### Exercise goal
Write out the lines starting at the one containing "Click the send message button" and ending at the one containing "Action: point(136,232)", both included, word for word.

### Saved entries
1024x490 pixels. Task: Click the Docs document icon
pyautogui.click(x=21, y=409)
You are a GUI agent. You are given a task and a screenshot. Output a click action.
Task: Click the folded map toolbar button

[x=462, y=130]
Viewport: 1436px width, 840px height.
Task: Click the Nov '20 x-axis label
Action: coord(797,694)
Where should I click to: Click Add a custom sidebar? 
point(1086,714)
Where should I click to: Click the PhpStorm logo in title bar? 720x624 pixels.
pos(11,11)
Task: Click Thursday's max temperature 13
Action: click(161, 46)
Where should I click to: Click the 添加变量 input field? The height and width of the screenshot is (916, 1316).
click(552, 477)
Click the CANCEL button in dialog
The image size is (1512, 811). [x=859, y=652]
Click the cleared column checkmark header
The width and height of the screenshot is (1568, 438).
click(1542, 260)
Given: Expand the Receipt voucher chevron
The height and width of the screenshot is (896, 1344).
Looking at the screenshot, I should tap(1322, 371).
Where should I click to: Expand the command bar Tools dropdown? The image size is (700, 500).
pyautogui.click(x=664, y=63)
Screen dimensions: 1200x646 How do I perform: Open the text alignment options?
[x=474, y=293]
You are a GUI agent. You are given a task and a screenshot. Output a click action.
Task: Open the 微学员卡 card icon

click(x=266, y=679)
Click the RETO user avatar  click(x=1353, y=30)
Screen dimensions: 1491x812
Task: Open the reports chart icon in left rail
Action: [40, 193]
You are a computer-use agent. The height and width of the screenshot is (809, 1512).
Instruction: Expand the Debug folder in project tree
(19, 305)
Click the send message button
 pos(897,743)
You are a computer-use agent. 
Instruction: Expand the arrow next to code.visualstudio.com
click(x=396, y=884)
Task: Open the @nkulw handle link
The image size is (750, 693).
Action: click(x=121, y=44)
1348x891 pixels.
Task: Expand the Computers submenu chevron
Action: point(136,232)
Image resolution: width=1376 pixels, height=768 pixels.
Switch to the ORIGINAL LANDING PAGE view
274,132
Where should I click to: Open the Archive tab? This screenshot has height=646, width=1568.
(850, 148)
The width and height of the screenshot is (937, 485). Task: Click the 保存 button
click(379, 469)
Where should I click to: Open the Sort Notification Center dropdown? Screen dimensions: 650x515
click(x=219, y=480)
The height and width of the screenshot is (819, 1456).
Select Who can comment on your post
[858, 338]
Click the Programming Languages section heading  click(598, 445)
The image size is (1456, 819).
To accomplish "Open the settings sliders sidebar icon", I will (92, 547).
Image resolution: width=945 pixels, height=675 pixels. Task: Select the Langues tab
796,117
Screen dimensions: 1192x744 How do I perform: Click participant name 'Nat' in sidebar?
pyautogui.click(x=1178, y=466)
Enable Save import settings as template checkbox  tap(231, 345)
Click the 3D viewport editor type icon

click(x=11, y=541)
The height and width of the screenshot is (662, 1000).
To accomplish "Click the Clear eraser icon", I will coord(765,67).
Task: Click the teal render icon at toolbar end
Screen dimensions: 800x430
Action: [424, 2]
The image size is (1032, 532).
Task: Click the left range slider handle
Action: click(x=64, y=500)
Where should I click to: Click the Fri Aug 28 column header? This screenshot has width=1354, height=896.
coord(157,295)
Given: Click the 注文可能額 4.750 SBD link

### The response
Click the send message button
 pos(897,743)
You are a computer-use agent. 
Instruction: Expand the arrow next to code.visualstudio.com
click(x=396, y=884)
Task: Open the @nkulw handle link
The image size is (750, 693).
Action: click(x=121, y=44)
1348x891 pixels.
Task: Expand the Computers submenu chevron
Action: point(136,232)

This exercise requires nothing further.